René Guénon a toujours attiré les louanges et les foudres, et aujourd’hui encore, le livre que vous avez entre les mains est adulé par certains, conspué par d’autres. Difficile d’y rester insensible en tout cas !

Jean-David Haddad
Professeur Agrégé
Éditeur, fondateur de JDH Éditions et JDH TV

Bibliographie majeure de René Guenon

Introduction générale à l'étude des doctrines hindoues, Paris, Marcel Rivière,
1921

Le Théosophisme, histoire d'une pseudo-religion, Paris, Nouvelle Librairie
Nationale, 1921

L'Erreur spirite, Paris, Marcel Rivière, 1923
Orient et Occident, Paris, Payot, 1924
L’Ésotérisme de Dante, Paris, Ch. Bosse, 1925
L'Homme et son devenir selon le Vêdânta, Paris, Bossard, 1925
Le Roi du monde, Paris, Ch. Bosse, 1927
La Crise du monde moderne, Paris, Bossard, 1927 (puis chez Gallimard
en 1946)

Autorité spirituelle et pouvoir temporel, Paris, Vrin, 1929
Le Symbolisme de la Croix, Paris, L'Anneau d'or (Véga), 1931
Les États multiples de l'être, Paris, L'Anneau d'or (Véga), 1932
La Métaphysique orientale, Paris, Éditions traditionnelles, 1939
Le Règne de la Quantité et les Signes des Temps, Paris, Gallimard, 1945
Les Principes du Calcul infinitésimal, Gallimard, 1946
Aperçus sur l'Initiation, Paris, Éditions Traditionnelles, 1946
La Grande Triade, Paris, Gallimard, 1946

Avant-propos

Lorsque nous avons, il y a quelques années, écrit Orient et Occident, nous pensions avoir donné, sur les questions qui faisaient l’objet de ce livre, toutes les indications utiles, pour le moment tout au moins. Depuis lors, les événements sont allés en se précipitant avec une vitesse toujours croissante, et, sans nous faire changer d’ailleurs un seul mot à ce que nous disions alors, ils rendent opportunes certaines précisions complémentaires et nous amènent à développer des points de vue sur lesquels nous n’avions pas cru nécessaire d’insister tout d’abord. Ces précisions s’imposent d’autant plus que nous avons vu s’affirmer de nouveau, en ces derniers temps, et sous une forme assez agressive, quelques-unes des confusions que nous nous sommes déjà attachés précisément à dissiper ; tout en nous abstenant soigneusement de nous mêler à aucune polémique, nous avons jugé bon de remettre les choses au point une fois de plus. Il est, dans cet ordre, des considérations, même élémentaires, qui semblent tellement étrangères à l’immense majorité de nos contemporains, que, pour les leur faire comprendre, il ne faut pas se lasser d’y revenir à maintes reprises, en les présentant sous leurs différents aspects, et en expliquant plus complètement, à mesure que les circonstances le permettent, ce qui peut donner lieu à des difficultés qu’il n’était pas toujours possible de prévoir du premier coup.

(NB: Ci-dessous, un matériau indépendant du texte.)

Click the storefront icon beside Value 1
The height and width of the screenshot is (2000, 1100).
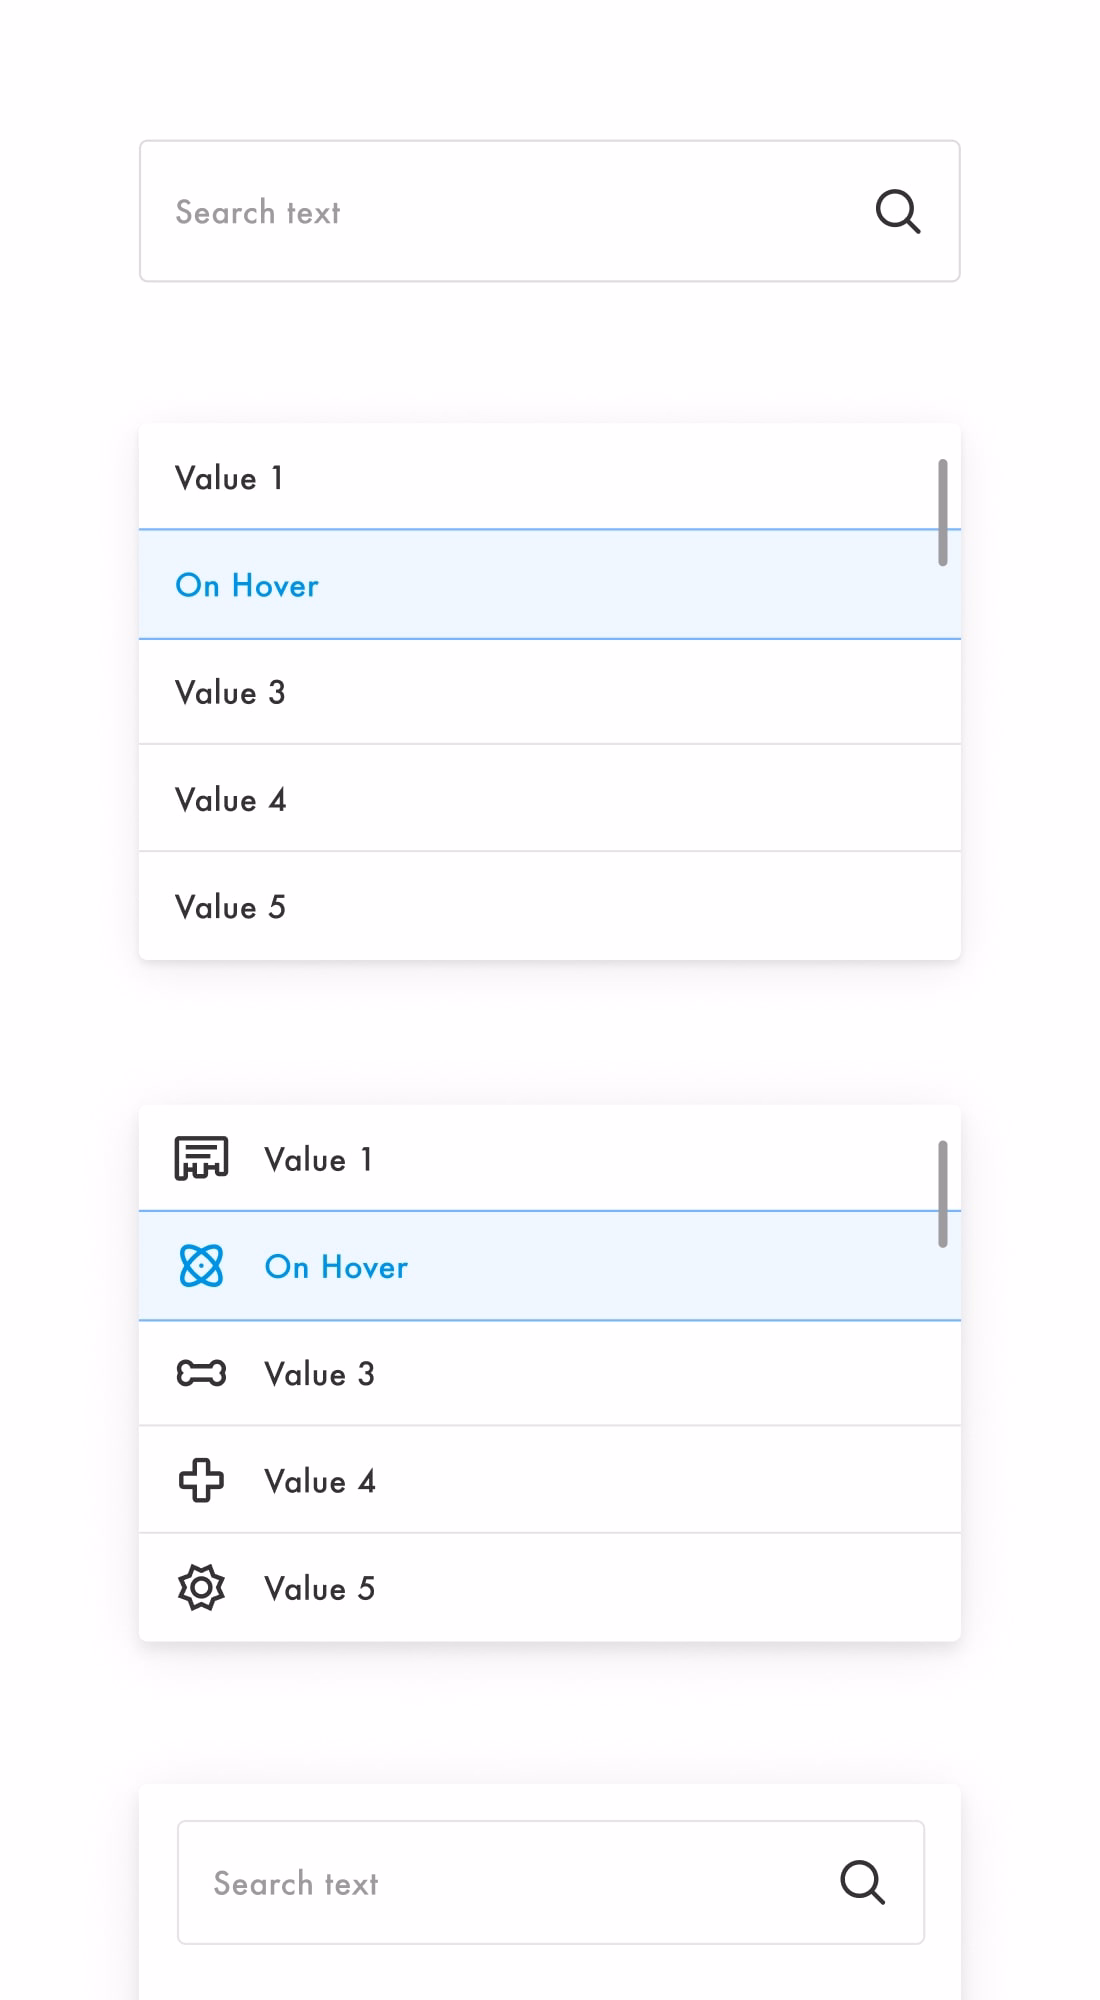201,1158
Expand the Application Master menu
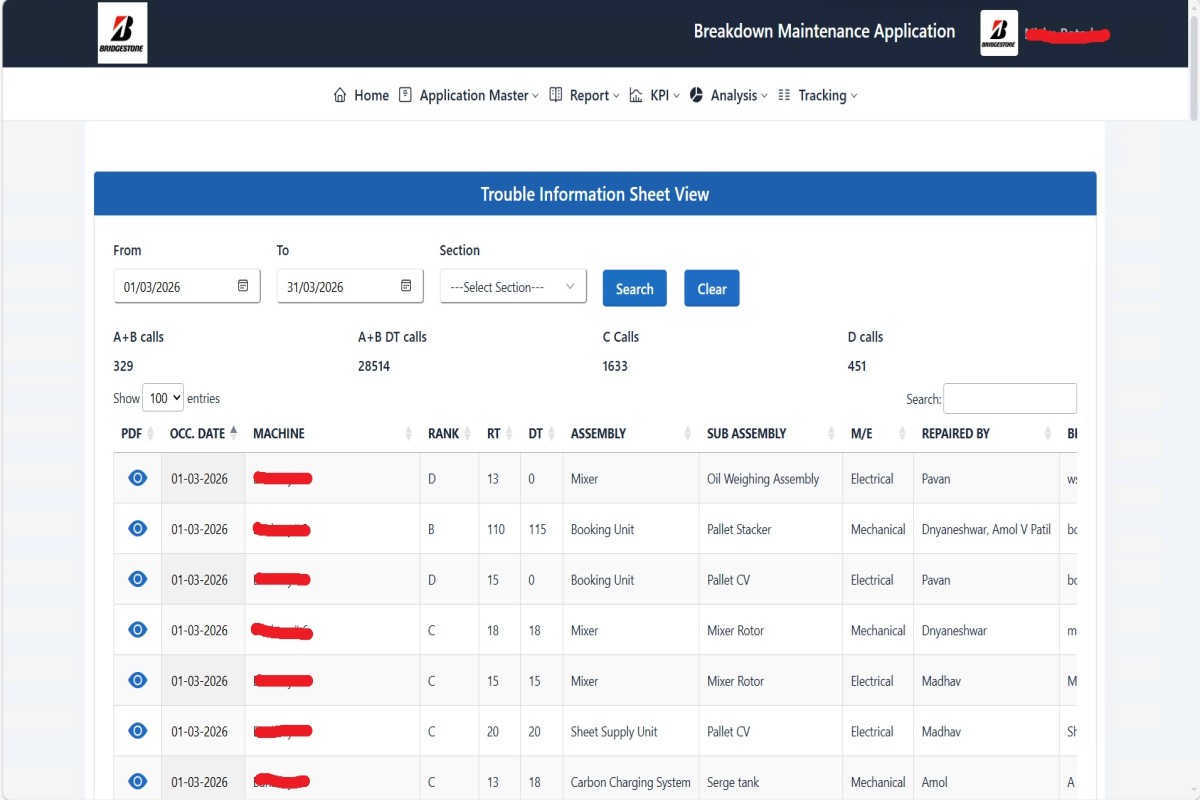 (468, 95)
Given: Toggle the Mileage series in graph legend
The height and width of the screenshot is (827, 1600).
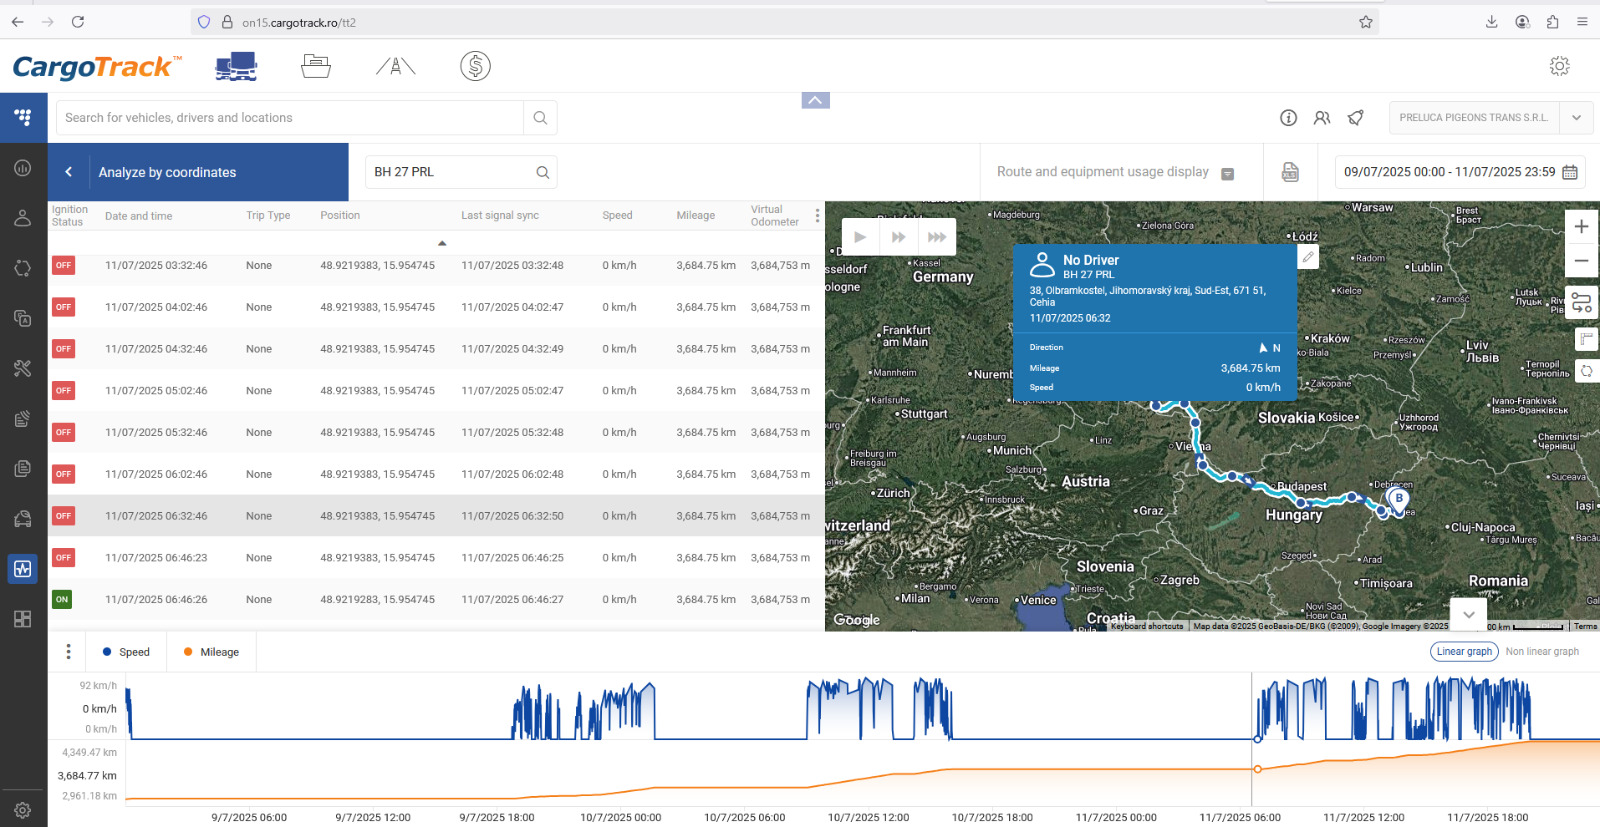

Le titre même du présent volume demande quelques explications que nous devons fournir avant tout, afin que l’on sache bien comment nous l’entendons et qu’il n’y ait à cet égard aucune équivoque. Que l’on puisse parler d’une crise du monde moderne, en prenant ce mot de « crise » dans son acception la plus ordinaire, c’est une chose que beaucoup ne mettent déjà plus en doute, et, à cet égard tout au moins, il s’est produit un changement assez sensible : sous l’action même des événements, certaines illusions commencent à se dissiper, et nous ne pouvons, pour notre part, que nous en féliciter, car il y a là, malgré tout, un symptôme assez favorable, l’indice d’une possibilité de redressement de la mentalité contemporaine, quelque chose qui apparaît comme une faible lueur au milieu du chaos actuel. C’est ainsi que la croyance à un « progrès » indéfini, qui était tenue naguère encore pour une sorte de dogme intangible et indiscutable, n’est plus aussi généralement admise ; certains entrevoient plus ou moins vaguement, plus ou moins confusément, que la civilisation occidentale, au lieu d’aller toujours en continuant à se développer dans le même sens, pourrait bien arriver un jour à un point d’arrêt, ou même sombrer entièrement dans quelque cataclysme. Peut-être ceux-là ne voient-ils pas nettement où est le danger, et les craintes chimériques ou puériles qu’ils manifestent parfois prouvent suffisamment la persistance de bien des erreurs dans leur esprit ; mais enfin, c’est déjà quelque chose qu’ils se rendent compte qu’il y a un danger, même s’ils le sentent plus qu’ils ne le comprennent vraiment, et qu’ils parviennent à concevoir que cette civilisation dont les modernes sont si infatués n’occupe pas une place privilégiée dans l’histoire du monde, qu’elle peut avoir le même sort que tant d’autres qui ont déjà disparu à des époques plus ou moins lointaines, et dont certaines n’ont laissé derrière elles que des traces infimes, des vestiges à peine perceptibles ou difficilement reconnaissables.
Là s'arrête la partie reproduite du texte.